*Exercise task 1*:
In the records, please replace "vertical" with "horizontal" in the lines starting with the line containing "This screenshot has height=952, width=1270." and going on through the line containing "(x=1198, y=40)". Give only those lines, changing nothing else.

*Extract to read*:
▬▬▬▬▬▬▬▬▬▬

NOTE: input_score object must have names or labels that match the column names of FS object.

method

a character string specifies a scoring method that is used in the search. There are 6 options: ("ks_pval" or ks_score or "wilcox_pval" or wilcox_score or "revealer" (conditional mutual information from REVEALER) or "custom" (a customized scoring method)). Default is ks_pval.

custom_function

if method is "custom", specifies the name of the customized function here. Default is NULL.

NOTE: custom_function() must take FS and input_score as its input arguments, and its final result must return a vector of row-wise scores ordered from most significant to least significant where its labels or names matched the row names of FS object.

custom_parameters

if method is "custom", specifies a list of additional arguments (excluding FS and input_score) to be passed to custom_function. Default is NULL.

alternative

a character string specifies an alternative hypothesis testing ("two.sided" or "greater" or "less"). Default is less for left-skewed significance testing. NOTE: this argument only apply to KS and Wilcoxon method

weight

if method is ks_score, specifies a vector of weights to perform a weighted-KS testing. Default is NULL.

▬▬▬▬▬▬▬▬▬▬

*Exercise task 2*:
According to the argument reference above, why is the default for the alternative argument less?

*Supplied material*:
▬▬▬▬▬▬▬▬▬▬

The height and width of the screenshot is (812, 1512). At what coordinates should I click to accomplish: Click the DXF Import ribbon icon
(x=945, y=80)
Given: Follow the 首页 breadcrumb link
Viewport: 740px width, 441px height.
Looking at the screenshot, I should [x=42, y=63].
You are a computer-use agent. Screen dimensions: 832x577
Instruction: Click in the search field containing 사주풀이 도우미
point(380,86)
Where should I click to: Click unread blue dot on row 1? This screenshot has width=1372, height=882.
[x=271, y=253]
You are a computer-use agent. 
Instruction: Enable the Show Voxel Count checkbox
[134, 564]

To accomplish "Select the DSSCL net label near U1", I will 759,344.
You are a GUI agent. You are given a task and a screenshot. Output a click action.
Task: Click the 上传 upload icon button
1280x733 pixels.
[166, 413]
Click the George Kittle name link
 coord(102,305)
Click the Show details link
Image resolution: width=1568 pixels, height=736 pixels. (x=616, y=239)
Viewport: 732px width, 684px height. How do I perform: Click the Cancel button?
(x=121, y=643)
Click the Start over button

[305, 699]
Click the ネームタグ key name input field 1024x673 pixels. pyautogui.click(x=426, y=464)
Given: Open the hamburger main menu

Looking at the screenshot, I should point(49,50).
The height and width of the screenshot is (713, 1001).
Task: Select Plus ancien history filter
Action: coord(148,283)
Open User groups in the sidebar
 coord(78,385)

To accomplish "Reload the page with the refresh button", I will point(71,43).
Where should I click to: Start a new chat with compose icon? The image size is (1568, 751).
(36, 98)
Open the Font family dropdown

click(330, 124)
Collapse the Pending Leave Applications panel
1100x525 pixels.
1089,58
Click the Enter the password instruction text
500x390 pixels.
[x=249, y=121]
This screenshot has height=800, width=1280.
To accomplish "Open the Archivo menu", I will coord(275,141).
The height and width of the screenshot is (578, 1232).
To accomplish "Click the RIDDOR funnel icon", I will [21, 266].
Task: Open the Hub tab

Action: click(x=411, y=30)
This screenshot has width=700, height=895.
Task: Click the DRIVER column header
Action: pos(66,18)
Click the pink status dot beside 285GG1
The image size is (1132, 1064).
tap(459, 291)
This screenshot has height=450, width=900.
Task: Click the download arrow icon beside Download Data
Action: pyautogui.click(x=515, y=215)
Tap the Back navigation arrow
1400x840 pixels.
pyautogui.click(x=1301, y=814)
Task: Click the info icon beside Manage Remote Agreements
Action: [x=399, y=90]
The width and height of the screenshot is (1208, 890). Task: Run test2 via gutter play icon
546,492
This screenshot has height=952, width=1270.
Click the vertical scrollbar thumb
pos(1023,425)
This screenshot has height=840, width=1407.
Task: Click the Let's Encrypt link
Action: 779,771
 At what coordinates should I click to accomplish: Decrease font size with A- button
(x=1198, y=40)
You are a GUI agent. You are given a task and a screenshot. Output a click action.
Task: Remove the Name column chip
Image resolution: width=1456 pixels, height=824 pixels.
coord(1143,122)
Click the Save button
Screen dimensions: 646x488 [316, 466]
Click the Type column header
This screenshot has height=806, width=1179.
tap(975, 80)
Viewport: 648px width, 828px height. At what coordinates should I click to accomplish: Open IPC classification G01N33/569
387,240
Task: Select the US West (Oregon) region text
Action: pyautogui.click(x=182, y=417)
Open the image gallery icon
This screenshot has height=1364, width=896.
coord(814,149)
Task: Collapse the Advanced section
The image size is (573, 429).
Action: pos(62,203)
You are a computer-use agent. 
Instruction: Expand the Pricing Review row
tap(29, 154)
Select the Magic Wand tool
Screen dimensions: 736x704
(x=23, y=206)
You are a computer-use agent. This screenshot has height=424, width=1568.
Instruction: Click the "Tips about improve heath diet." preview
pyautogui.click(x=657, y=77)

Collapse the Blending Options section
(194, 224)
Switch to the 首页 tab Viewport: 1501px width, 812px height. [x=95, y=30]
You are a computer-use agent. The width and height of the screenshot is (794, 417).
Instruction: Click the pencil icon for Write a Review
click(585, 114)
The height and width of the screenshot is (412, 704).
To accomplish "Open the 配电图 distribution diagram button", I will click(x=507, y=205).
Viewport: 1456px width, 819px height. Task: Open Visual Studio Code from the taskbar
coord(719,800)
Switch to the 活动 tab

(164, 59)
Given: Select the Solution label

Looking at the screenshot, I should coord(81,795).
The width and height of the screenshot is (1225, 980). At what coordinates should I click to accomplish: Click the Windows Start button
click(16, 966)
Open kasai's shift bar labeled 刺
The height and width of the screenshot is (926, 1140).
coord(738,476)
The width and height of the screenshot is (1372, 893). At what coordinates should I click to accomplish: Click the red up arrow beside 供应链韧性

▬▬▬▬▬▬▬▬▬▬

*Full output 1*:
This screenshot has height=952, width=1270.
Click the horizontal scrollbar thumb
pos(1023,425)
This screenshot has height=840, width=1407.
Task: Click the Let's Encrypt link
Action: 779,771
 At what coordinates should I click to accomplish: Decrease font size with A- button
(x=1198, y=40)

*Full output 2*:
The default is less because it serves left-skewed significance testing.